===== DATA ENTRIES
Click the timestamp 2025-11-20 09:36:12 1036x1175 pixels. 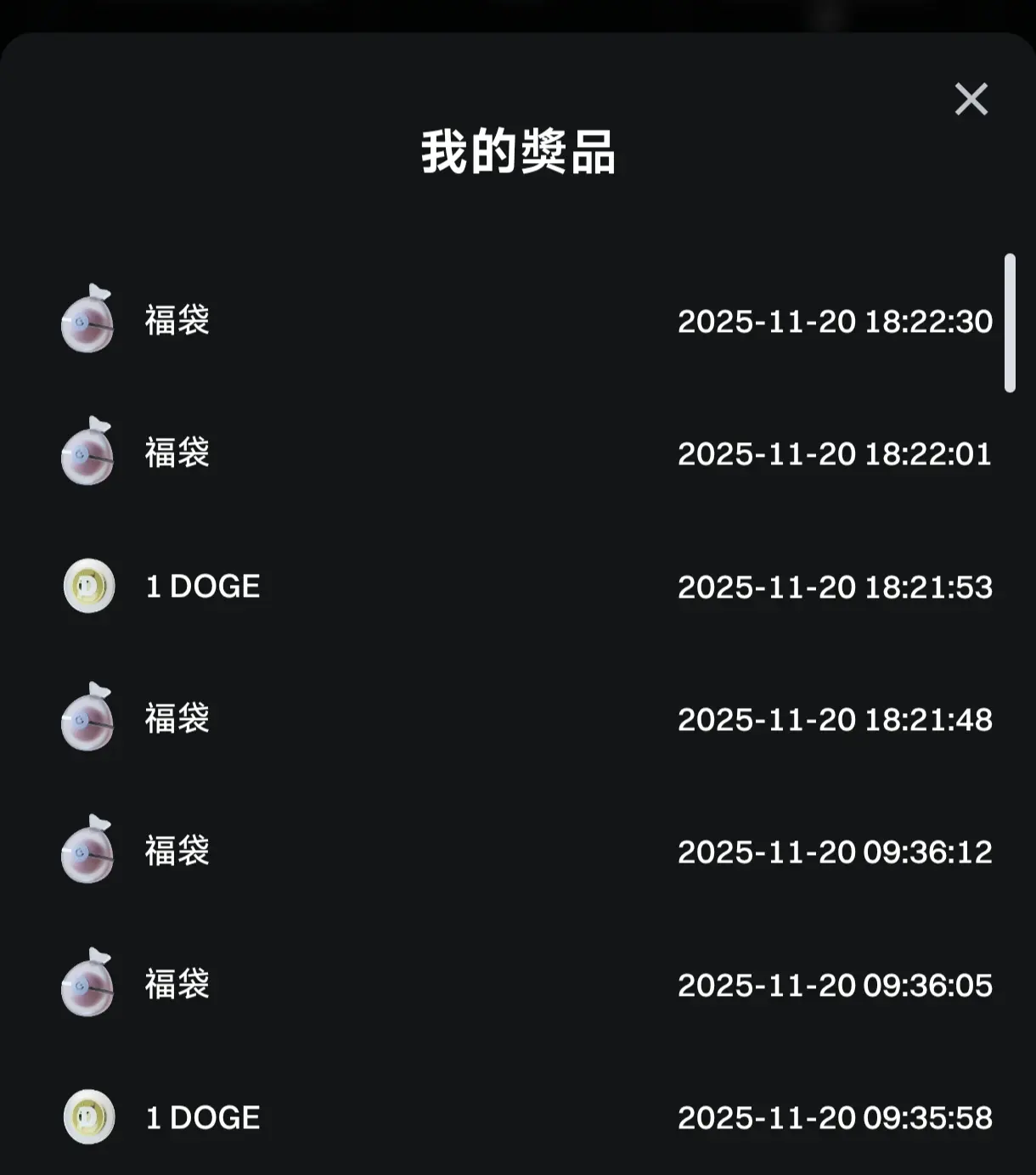pyautogui.click(x=836, y=852)
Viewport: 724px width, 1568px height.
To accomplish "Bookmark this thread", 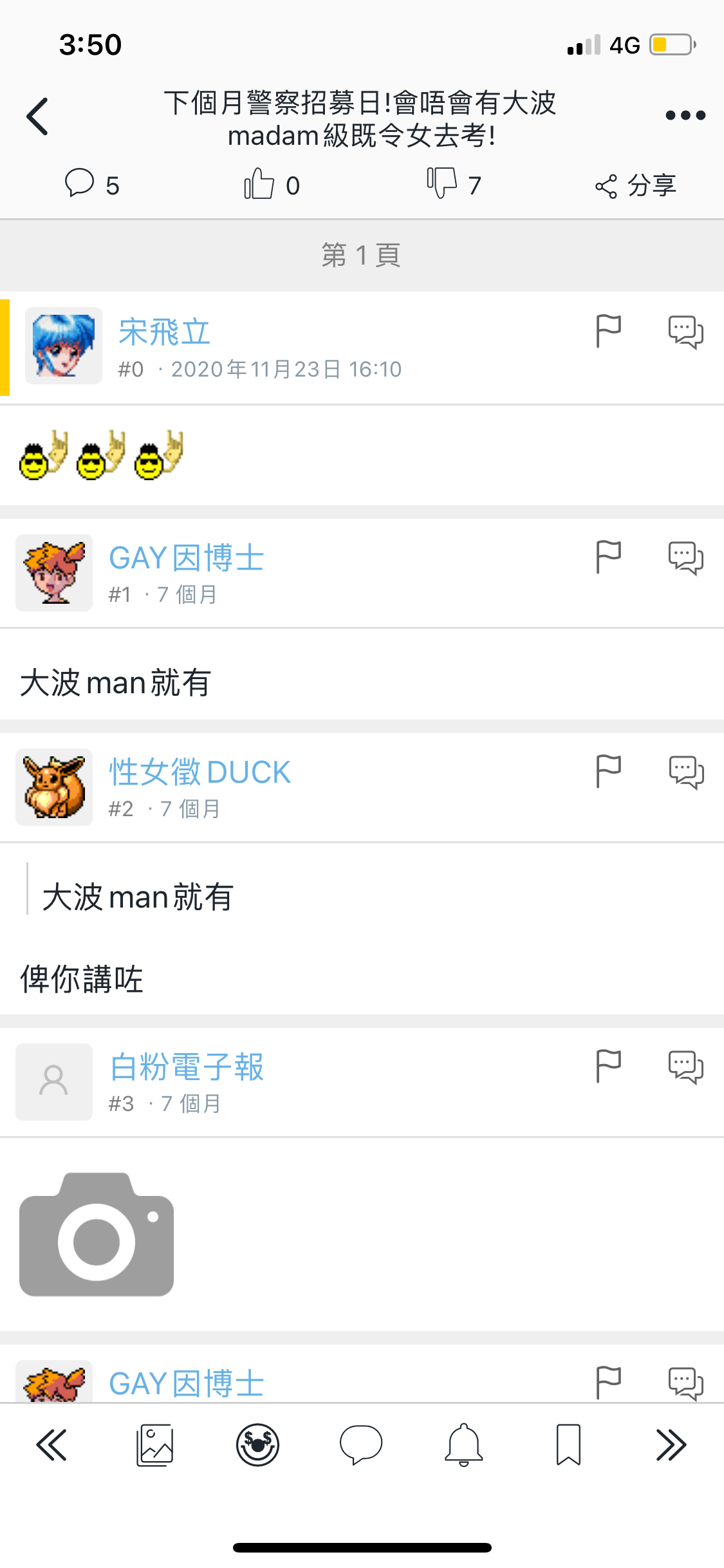I will coord(568,1445).
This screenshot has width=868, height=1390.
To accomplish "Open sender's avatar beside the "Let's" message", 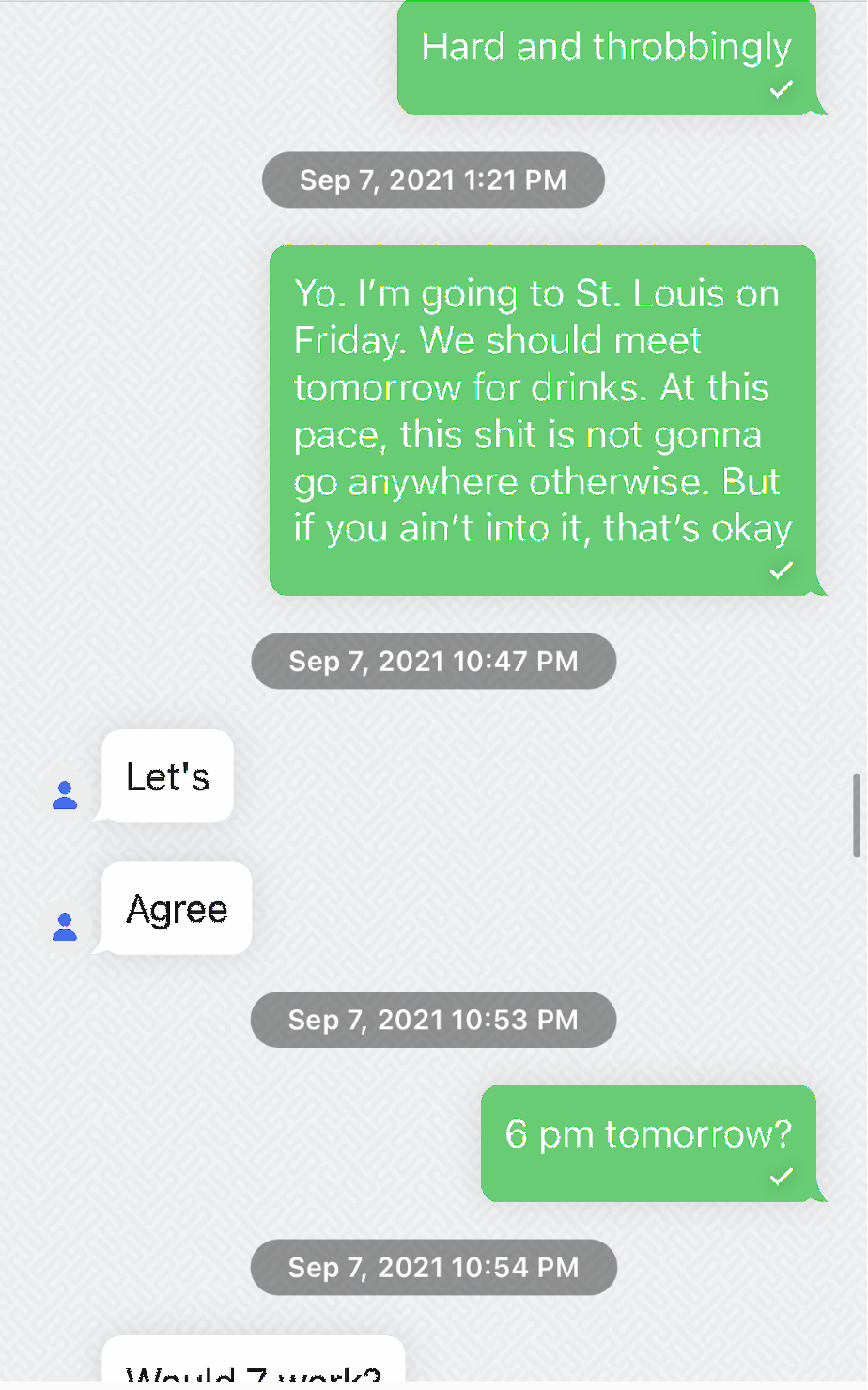I will 65,795.
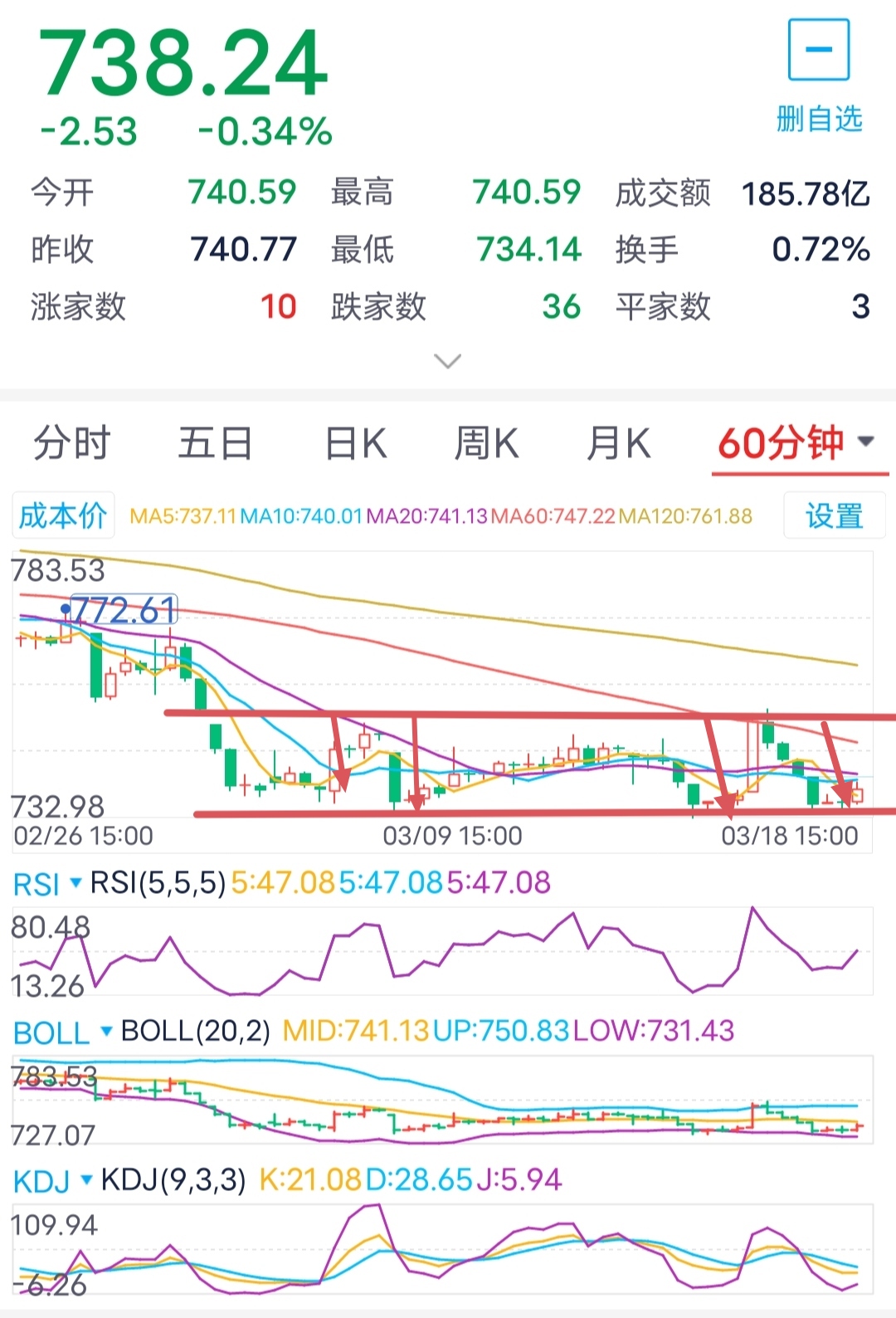Expand more quote details with the chevron
The image size is (896, 1318).
(448, 361)
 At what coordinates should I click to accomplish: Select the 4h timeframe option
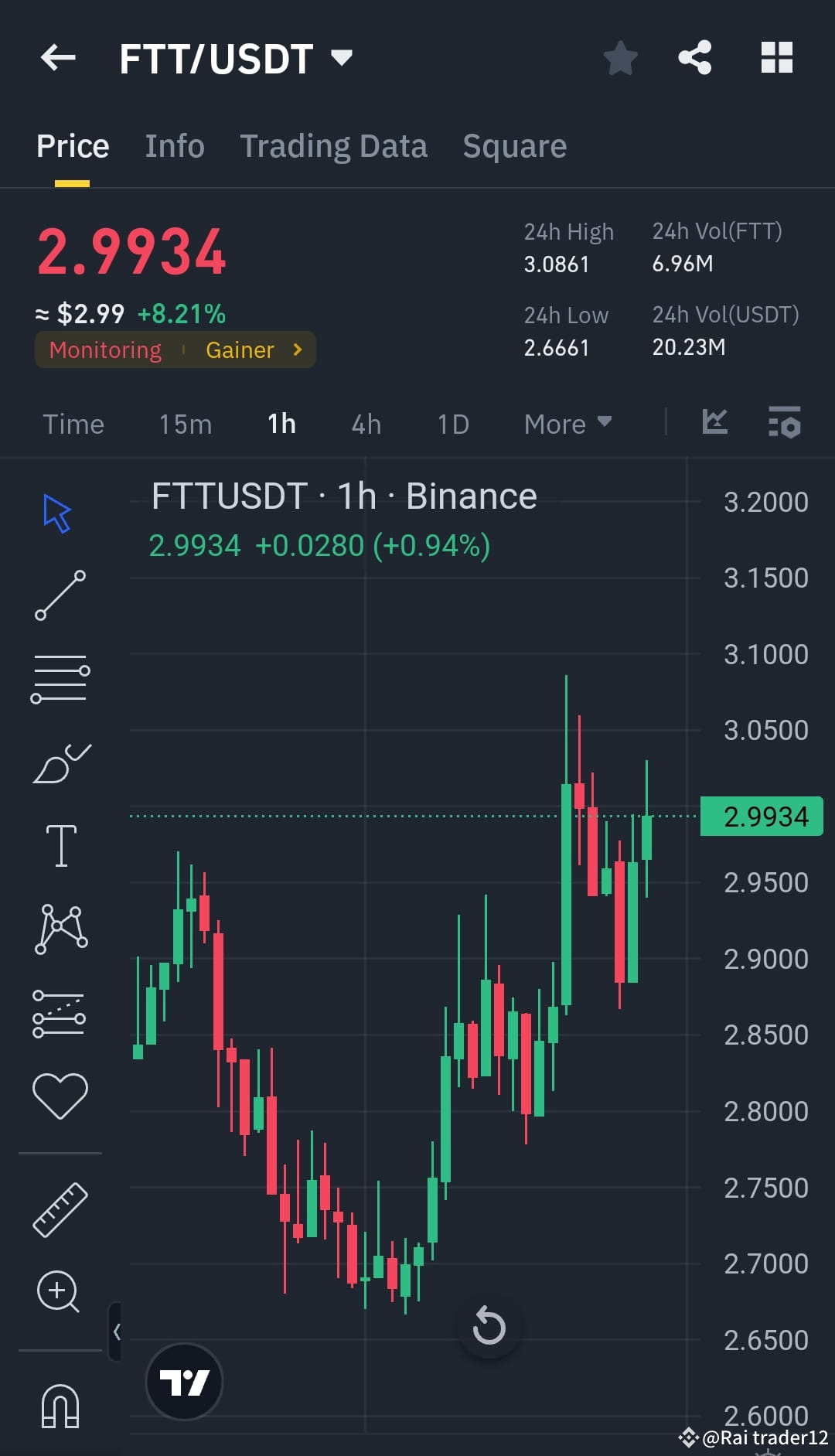pos(365,424)
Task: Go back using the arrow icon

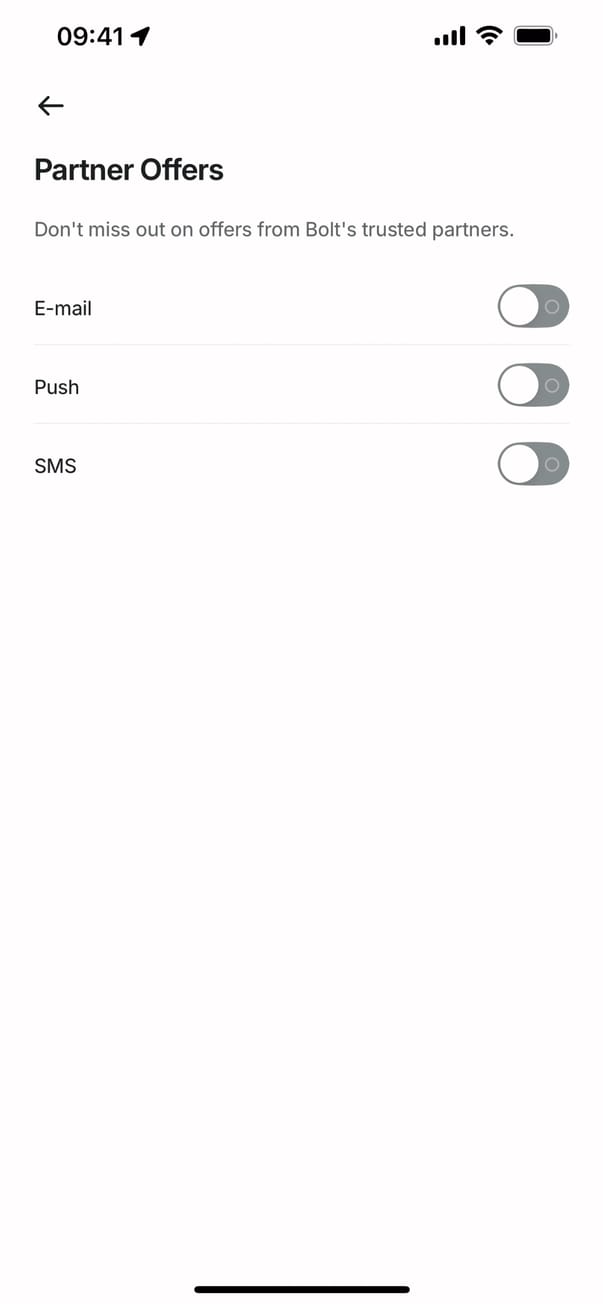Action: click(x=50, y=106)
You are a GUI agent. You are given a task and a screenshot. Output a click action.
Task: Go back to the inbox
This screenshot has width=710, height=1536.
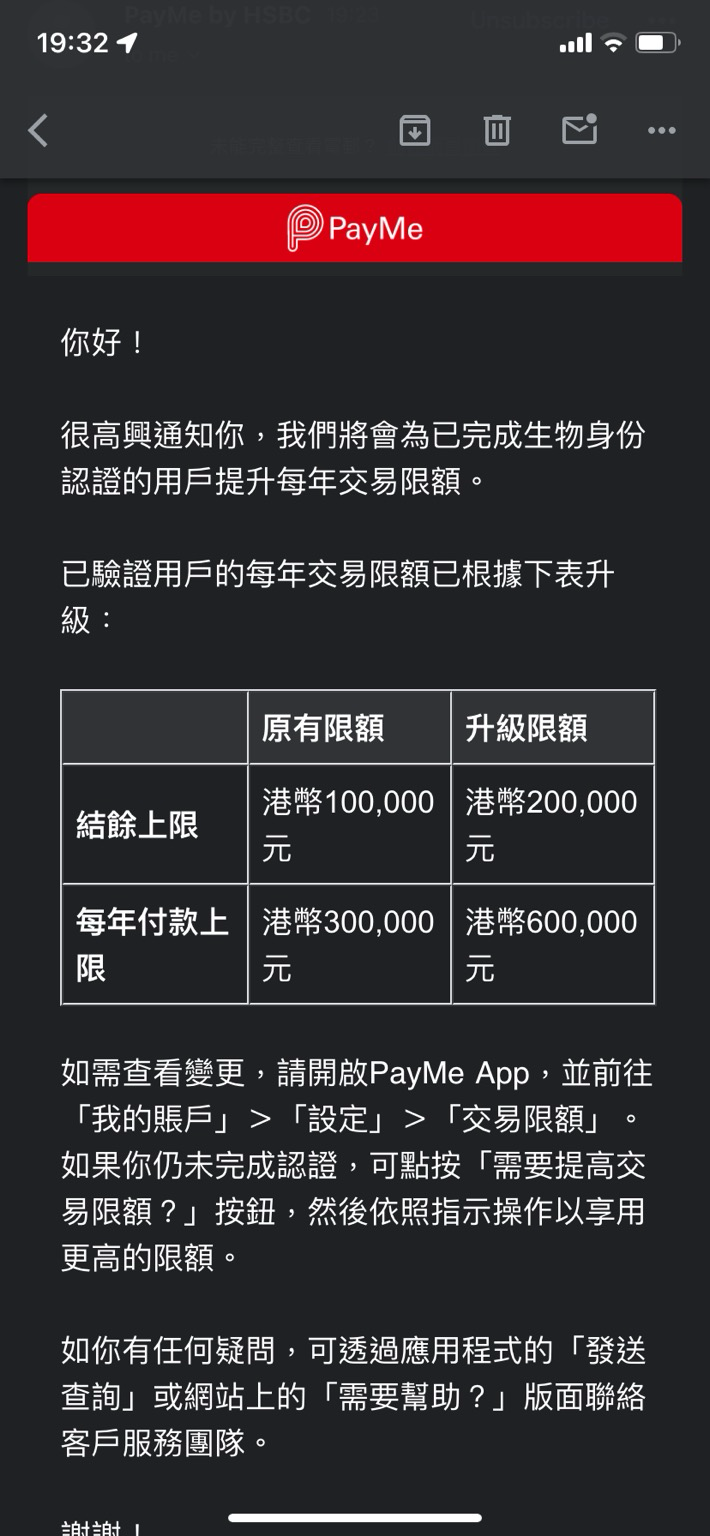pyautogui.click(x=38, y=131)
==========
TASK TO COMPLETE: Reproduce word for word the items from the line with "You are a GUI" through the last line of the items, leaving the pictures out of your answer.

TASK OUTPUT:
You are a GUI agent. You are given a task and a screenshot. Output a click action.
Task: Go back to the inbox
This screenshot has width=710, height=1536.
pyautogui.click(x=38, y=131)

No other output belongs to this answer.